Total Score: 6/10
Kölsch, a style I have touched on before with Australian renditions but have never had a traditional one from Köln (where it originated), is an interesting style. It is top-fermented (i.e. an Ale) with Lager characteristics. If done well it makes an excellent summer Ale for long hot days, however if it is done badly it can become quite drain-pour worthy. As Früh Kölsch is my first real German Kölsch it will henceforth be my benchmark of this style. I hope they set that bar high.
Poured from a 500ml can into a Stange (or “test tube glass” the traditional glass for a Kölsch).
A: Presents a clear pale straw body with a cappuccino foam white head that soon reduces to a light lace on top. Spot on colour for a true Kölsch. 8/10.
S: Fresh cider apples in the aroma provide dry and vinous characters, there is hints of a grain base and slight metallic note from the can, overall a pretty decent and Lagery aroma. 7/10.
T: Crisp, dry and cidery… in fact it tastes light a glass of dry apple cider more than a beer. Then the grain flavours kick in… then you have a burp because of the dramatic carbonation, with a finish and aftertaste that is mildly bitter, very crisp and oh so dry. Another sip reveals white wine characters with some light honey sweetness. 6/10.
M: Waaay over-carbonated, it’s been a while since I’ve let off this many belches, with a mid to light body. 3/10.
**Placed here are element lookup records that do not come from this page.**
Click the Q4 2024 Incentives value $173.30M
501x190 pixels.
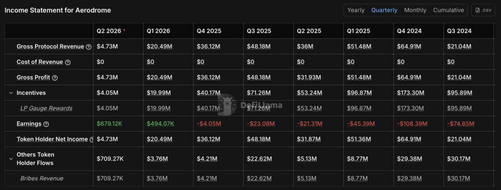tap(410, 93)
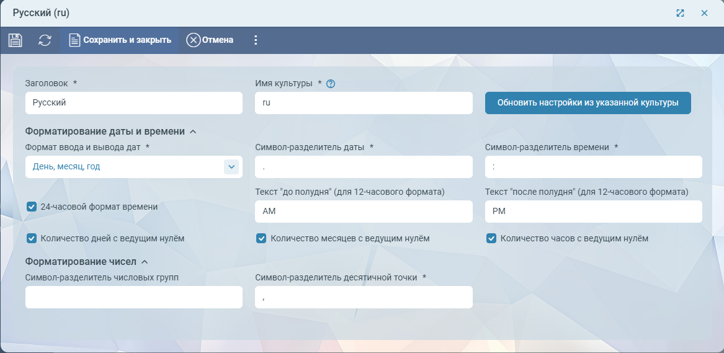Select the Текст "до полудня" AM field
This screenshot has width=724, height=353.
pos(364,212)
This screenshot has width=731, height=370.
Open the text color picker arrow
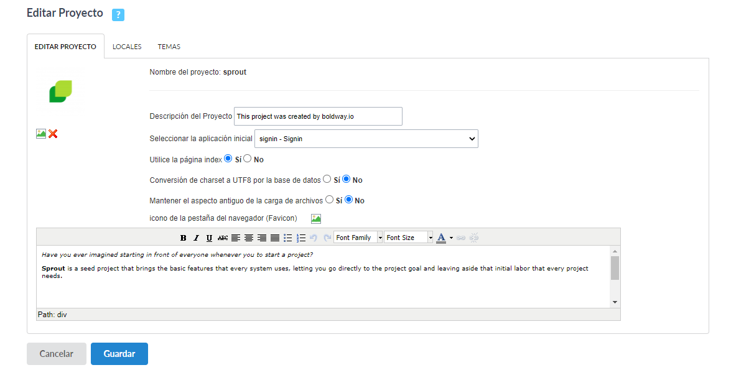point(451,238)
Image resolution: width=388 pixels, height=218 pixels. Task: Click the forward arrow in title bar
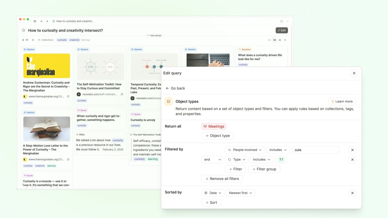click(x=47, y=21)
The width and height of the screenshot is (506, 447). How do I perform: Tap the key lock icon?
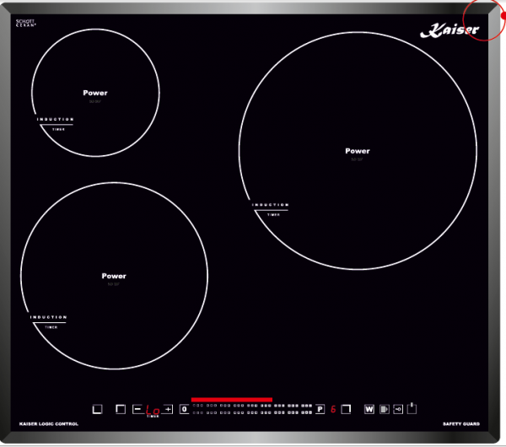(398, 409)
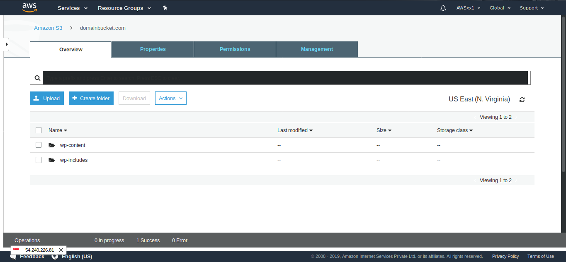This screenshot has height=262, width=566.
Task: Click the wp-includes folder icon
Action: [x=51, y=160]
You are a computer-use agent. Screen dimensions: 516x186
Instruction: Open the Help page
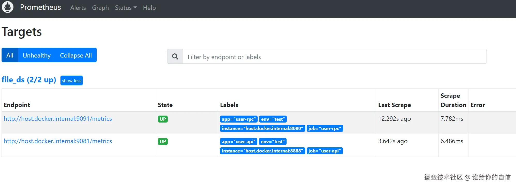click(x=149, y=8)
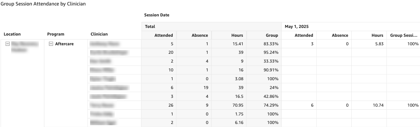Click the Attended header under May 1, 2025
Screen dimensions: 420x127
(304, 35)
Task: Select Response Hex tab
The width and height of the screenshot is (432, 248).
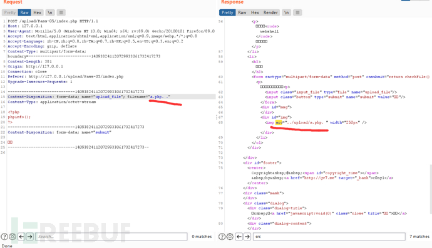Action: 255,12
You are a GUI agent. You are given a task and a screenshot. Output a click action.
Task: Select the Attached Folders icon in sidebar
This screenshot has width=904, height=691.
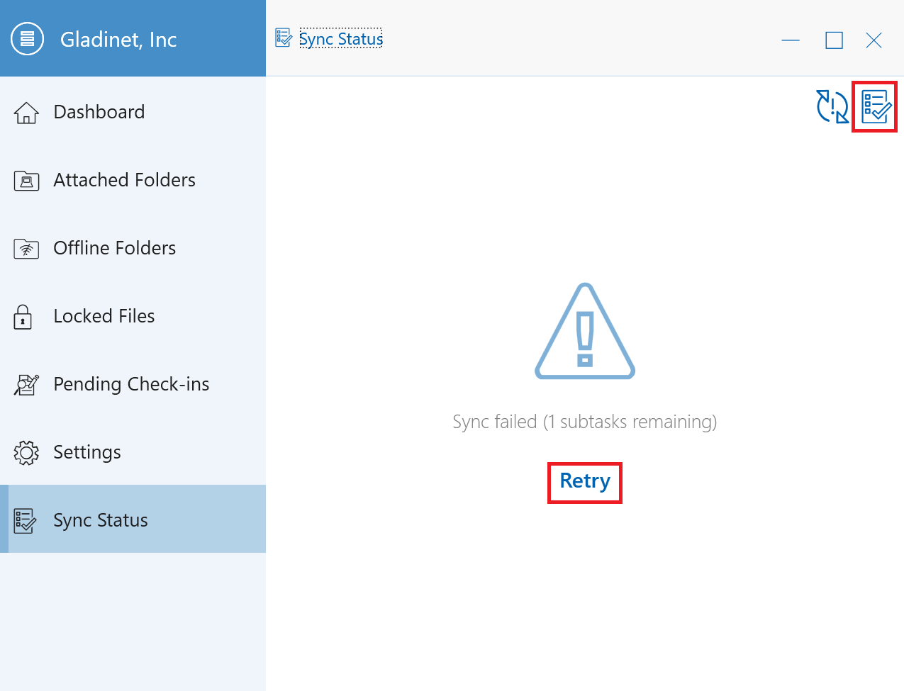click(26, 181)
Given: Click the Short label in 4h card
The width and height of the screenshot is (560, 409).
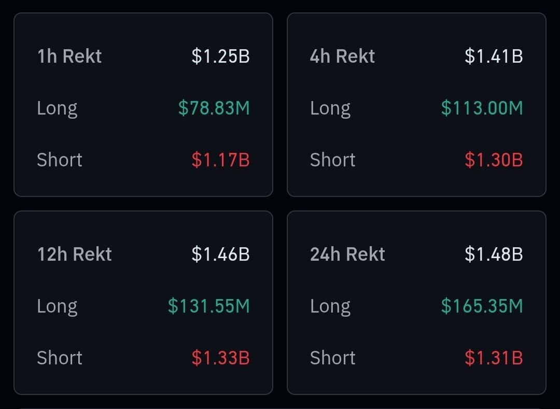Looking at the screenshot, I should (333, 160).
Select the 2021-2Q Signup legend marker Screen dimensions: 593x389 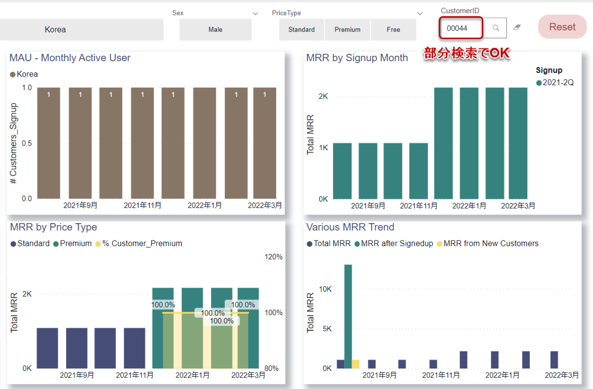539,83
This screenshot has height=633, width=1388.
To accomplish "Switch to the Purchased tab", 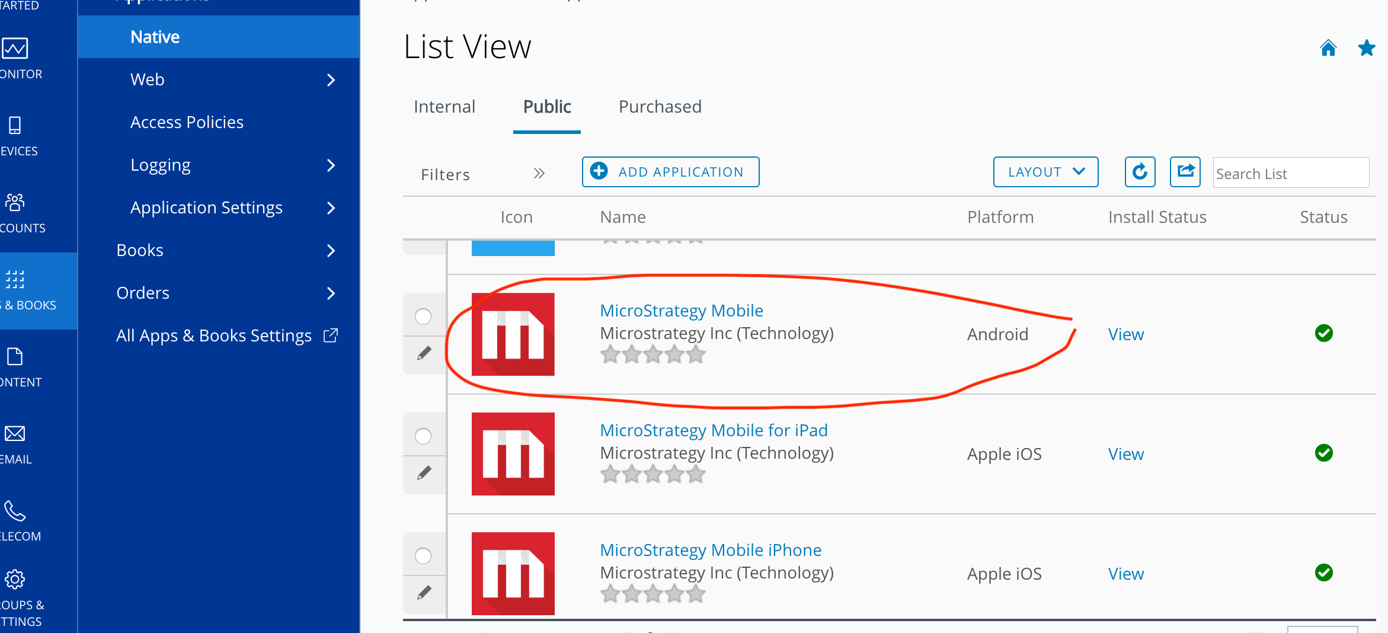I will coord(660,107).
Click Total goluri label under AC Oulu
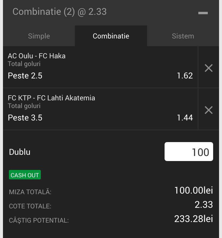The image size is (222, 238). point(24,64)
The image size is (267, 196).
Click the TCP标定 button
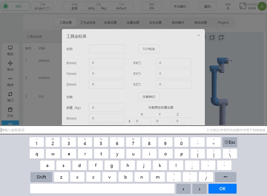149,49
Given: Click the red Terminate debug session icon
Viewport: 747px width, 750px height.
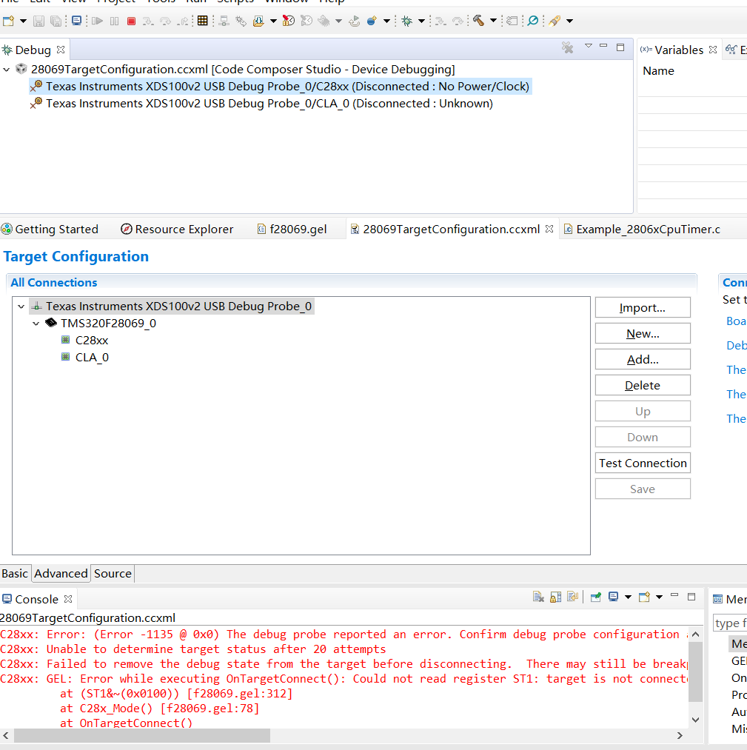Looking at the screenshot, I should [x=131, y=21].
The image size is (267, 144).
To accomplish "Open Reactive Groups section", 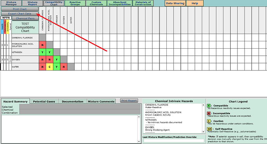I will tap(75, 3).
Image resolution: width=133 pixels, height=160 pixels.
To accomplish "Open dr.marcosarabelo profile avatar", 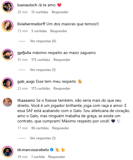I will [8, 152].
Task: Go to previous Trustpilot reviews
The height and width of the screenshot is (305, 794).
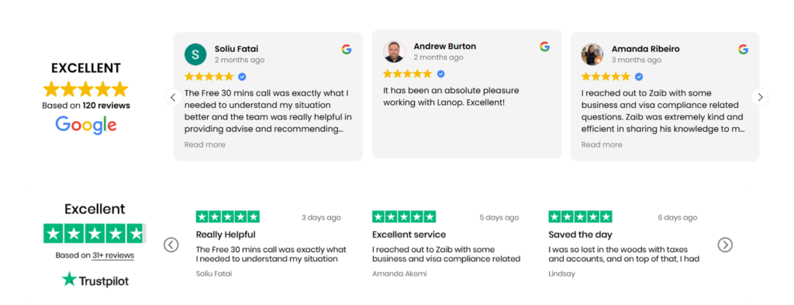Action: click(171, 245)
D: It can be said that a good Kölsch is a perfect pairing for a hot summers day and Früh is a good enough Kölsch, though my scores do tend to show a bias against Lagers in general (I’m an Ale-man, and a Hophead, this is true) – I still believe my scoring of this beer is relative to how good it actually is. That said, with flavours like a typical cheap German Lager, there is little reason to seek this beer out and fork over the $5.50/500mls I paid for it – this is a sub $3/500mls can at best. 6/10.
Food match: A Köln specialty Himmel un Ääd (or Heaven and Earth) roasted apple and semi-mashed potatoes, with fried onion topping, served with the classic blood sausage is a definite great pairing for this brew.